# What the task asks
In the listing, reproduce the lines from the one containing "Where should I click to: Click the blank" up to and including the one containing "coord(163,190)", replacing "Bookings" with "Reservations" and changing nothing else.

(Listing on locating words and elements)
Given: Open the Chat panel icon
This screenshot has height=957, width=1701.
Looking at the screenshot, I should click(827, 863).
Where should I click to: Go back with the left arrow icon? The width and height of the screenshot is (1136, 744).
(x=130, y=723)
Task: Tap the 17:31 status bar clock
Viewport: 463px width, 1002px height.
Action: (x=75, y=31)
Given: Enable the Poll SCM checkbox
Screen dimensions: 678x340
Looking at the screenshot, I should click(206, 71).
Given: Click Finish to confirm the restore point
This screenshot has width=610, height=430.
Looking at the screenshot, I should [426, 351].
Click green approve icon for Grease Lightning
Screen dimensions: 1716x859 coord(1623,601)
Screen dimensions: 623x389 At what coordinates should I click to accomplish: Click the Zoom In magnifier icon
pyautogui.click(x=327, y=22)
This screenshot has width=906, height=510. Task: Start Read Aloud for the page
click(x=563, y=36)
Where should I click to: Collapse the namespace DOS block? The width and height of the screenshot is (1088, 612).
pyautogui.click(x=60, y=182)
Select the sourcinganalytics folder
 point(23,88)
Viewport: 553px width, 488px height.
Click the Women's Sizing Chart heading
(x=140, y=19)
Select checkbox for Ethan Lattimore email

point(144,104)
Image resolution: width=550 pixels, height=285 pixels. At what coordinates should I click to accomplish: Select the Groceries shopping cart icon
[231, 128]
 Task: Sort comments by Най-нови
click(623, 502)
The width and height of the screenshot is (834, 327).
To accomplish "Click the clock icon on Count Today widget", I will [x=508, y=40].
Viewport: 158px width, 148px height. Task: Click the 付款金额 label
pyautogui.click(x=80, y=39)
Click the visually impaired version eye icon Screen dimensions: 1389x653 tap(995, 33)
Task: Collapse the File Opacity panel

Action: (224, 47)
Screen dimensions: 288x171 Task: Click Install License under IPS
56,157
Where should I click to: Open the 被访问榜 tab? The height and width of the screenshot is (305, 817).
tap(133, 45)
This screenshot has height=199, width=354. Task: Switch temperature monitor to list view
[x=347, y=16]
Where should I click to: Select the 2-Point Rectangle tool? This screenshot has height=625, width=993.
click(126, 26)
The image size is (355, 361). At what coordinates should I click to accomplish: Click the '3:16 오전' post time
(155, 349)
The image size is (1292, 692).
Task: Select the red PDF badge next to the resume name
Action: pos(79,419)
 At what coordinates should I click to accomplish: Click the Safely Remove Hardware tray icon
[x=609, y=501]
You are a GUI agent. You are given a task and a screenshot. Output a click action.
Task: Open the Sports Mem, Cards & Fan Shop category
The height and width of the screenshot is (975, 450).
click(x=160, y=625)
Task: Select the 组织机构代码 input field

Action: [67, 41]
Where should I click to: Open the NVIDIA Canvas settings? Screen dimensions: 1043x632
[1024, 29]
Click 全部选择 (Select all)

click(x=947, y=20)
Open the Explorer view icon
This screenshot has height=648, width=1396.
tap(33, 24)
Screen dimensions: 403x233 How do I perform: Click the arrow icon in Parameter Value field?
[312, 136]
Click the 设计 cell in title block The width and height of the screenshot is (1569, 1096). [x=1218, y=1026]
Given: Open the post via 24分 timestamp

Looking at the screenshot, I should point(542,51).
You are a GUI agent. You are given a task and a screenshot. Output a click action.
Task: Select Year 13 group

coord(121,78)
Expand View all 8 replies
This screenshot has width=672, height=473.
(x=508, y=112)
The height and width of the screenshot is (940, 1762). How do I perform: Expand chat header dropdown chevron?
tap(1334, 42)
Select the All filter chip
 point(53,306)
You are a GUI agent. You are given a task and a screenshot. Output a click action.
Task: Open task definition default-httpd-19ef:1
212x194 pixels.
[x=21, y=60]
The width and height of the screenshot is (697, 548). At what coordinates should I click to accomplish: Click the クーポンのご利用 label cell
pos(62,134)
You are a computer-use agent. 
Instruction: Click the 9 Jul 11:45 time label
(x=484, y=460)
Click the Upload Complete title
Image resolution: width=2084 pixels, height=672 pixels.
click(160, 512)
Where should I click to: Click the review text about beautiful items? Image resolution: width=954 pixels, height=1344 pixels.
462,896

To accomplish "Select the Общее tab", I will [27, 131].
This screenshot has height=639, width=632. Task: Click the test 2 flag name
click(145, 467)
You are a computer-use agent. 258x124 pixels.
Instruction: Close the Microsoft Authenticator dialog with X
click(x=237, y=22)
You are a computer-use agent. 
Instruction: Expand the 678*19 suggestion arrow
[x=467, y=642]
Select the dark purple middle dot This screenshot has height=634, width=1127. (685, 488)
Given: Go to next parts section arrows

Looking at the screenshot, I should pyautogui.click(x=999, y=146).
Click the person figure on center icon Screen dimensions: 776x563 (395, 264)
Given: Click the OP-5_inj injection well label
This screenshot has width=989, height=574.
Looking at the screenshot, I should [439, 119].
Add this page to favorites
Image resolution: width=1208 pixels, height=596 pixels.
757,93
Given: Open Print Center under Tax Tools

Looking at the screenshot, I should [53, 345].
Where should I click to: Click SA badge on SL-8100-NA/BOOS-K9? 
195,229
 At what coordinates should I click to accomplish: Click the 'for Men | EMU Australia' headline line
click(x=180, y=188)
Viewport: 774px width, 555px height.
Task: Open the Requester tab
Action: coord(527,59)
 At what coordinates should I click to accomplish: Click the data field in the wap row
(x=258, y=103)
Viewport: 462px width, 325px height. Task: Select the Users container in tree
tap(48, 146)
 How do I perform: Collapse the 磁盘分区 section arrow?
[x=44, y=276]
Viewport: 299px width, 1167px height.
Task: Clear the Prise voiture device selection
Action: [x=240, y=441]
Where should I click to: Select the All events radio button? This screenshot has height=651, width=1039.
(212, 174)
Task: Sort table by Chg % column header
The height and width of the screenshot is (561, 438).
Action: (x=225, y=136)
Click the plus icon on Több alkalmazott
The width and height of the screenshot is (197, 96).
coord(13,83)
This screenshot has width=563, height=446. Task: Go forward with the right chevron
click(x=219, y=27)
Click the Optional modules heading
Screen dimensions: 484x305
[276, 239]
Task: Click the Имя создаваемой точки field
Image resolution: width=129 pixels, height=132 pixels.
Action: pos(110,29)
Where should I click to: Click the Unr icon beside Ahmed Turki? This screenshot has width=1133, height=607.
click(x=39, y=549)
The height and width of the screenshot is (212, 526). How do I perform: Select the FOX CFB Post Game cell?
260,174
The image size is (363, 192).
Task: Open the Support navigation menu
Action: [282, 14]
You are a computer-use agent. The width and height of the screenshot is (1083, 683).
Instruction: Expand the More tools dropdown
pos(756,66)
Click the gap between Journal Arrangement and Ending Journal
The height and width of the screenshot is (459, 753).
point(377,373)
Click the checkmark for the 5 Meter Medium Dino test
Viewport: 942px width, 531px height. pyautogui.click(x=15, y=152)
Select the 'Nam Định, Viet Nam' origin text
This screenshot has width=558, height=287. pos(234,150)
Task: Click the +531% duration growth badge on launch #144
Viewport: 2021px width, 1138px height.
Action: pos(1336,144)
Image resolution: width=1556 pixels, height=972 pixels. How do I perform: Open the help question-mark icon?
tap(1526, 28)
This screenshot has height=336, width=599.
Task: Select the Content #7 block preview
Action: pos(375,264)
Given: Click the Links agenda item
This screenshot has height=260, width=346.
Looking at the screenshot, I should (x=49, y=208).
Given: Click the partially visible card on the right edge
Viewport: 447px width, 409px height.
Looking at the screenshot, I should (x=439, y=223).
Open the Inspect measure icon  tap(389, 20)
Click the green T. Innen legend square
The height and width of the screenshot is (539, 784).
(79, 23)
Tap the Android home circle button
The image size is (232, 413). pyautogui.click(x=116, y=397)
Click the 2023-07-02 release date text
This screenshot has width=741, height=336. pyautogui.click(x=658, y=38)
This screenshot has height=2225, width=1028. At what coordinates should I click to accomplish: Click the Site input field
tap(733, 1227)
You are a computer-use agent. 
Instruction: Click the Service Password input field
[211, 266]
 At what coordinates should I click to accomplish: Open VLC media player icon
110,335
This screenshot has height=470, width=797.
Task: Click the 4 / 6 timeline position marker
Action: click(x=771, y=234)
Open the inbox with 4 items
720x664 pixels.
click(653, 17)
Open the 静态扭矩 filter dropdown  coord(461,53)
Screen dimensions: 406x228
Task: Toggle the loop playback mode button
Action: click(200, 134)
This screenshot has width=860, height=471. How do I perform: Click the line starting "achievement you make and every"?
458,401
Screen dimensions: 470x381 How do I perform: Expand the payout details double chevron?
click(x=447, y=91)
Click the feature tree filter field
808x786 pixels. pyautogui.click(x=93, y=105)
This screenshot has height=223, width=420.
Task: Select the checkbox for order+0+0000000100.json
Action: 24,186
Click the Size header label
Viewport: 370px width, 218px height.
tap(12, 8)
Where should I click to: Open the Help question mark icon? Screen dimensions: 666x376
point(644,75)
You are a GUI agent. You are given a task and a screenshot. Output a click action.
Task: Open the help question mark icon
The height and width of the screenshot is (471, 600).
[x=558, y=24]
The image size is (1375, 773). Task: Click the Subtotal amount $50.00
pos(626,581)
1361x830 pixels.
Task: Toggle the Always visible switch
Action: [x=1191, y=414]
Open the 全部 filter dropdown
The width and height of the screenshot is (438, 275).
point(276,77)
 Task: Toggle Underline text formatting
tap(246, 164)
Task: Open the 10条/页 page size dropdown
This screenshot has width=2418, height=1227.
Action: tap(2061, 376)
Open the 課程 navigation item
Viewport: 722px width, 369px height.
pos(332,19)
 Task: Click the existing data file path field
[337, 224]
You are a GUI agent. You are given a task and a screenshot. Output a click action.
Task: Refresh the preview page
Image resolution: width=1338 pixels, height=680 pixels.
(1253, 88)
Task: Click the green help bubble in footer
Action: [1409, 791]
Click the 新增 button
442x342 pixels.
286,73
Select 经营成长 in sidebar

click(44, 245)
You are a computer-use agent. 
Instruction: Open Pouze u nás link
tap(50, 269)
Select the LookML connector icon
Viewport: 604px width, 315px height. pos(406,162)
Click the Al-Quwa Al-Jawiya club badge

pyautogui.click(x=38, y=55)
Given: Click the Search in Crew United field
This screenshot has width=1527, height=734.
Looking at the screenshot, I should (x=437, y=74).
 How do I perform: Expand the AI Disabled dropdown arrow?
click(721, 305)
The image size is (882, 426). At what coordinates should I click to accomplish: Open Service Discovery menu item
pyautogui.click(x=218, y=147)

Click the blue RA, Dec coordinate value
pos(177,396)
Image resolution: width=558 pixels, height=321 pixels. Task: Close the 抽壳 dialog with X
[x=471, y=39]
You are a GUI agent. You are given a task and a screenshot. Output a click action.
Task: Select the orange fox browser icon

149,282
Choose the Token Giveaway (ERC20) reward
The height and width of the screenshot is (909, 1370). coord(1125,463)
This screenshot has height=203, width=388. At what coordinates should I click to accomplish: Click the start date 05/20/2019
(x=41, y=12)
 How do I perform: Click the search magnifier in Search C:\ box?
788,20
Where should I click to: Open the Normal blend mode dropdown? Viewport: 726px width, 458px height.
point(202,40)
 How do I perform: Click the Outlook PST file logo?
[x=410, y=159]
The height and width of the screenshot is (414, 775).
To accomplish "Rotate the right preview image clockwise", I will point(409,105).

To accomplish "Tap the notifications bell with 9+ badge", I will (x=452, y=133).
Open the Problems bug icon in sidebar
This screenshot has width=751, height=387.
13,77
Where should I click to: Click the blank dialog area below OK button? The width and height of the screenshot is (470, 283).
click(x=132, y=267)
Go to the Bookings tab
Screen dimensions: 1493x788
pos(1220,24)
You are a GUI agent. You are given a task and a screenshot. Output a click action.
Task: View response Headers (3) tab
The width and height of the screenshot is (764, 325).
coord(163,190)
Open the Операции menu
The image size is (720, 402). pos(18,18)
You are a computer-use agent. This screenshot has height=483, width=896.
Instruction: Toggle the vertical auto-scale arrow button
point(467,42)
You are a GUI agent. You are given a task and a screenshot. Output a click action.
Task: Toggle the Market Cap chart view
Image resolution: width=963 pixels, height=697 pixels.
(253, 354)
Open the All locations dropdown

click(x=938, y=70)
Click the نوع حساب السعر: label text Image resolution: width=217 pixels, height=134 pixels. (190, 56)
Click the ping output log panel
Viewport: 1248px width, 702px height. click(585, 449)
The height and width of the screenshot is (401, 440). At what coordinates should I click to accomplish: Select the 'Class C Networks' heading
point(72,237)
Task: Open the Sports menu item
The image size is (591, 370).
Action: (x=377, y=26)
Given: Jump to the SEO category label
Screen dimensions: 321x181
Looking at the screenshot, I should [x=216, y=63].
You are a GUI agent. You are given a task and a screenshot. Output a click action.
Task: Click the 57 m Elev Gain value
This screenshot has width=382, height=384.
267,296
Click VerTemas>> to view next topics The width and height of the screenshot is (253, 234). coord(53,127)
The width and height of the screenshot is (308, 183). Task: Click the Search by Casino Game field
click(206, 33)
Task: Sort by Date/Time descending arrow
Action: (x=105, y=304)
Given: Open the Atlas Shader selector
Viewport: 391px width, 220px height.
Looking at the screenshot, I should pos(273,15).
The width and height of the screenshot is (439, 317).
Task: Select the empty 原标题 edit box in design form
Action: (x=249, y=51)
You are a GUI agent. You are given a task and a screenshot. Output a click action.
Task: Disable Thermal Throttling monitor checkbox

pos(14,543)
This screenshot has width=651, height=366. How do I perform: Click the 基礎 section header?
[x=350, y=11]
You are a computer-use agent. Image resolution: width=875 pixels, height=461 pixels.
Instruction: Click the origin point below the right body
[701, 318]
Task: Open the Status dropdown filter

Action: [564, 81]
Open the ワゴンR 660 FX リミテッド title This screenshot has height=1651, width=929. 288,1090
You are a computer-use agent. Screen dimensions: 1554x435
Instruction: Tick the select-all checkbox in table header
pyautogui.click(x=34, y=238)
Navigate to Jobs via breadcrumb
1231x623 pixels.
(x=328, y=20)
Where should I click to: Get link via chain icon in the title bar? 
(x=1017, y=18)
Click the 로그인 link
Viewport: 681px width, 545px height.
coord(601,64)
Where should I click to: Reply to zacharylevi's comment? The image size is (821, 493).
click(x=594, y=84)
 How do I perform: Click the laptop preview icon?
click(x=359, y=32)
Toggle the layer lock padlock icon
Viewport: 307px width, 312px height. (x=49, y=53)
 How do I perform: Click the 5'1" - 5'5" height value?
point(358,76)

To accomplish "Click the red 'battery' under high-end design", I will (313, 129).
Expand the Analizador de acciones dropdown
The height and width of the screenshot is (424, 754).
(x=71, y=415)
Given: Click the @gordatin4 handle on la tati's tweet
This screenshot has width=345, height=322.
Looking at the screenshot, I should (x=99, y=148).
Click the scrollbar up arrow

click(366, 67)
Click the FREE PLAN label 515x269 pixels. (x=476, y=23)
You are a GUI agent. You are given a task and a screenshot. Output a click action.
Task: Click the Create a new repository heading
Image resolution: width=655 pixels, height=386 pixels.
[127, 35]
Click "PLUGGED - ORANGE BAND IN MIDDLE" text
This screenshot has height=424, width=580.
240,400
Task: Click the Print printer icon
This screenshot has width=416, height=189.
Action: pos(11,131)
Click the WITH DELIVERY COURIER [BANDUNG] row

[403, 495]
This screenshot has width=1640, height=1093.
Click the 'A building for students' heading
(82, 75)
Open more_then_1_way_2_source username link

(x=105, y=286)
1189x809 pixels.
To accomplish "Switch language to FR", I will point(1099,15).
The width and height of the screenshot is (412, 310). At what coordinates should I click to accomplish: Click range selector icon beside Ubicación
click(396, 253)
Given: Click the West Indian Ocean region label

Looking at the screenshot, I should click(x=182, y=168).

# Complete answer
Where should I click to: Click the blank dialog area below OK button? The width and height of the screenshot is (470, 283).
click(x=132, y=267)
Go to the Reservations tab
Screen dimensions: 1493x788
pos(1220,24)
You are a GUI agent. You are given a task and a screenshot. Output a click action.
Task: View response Headers (3) tab
The width and height of the screenshot is (764, 325).
coord(163,190)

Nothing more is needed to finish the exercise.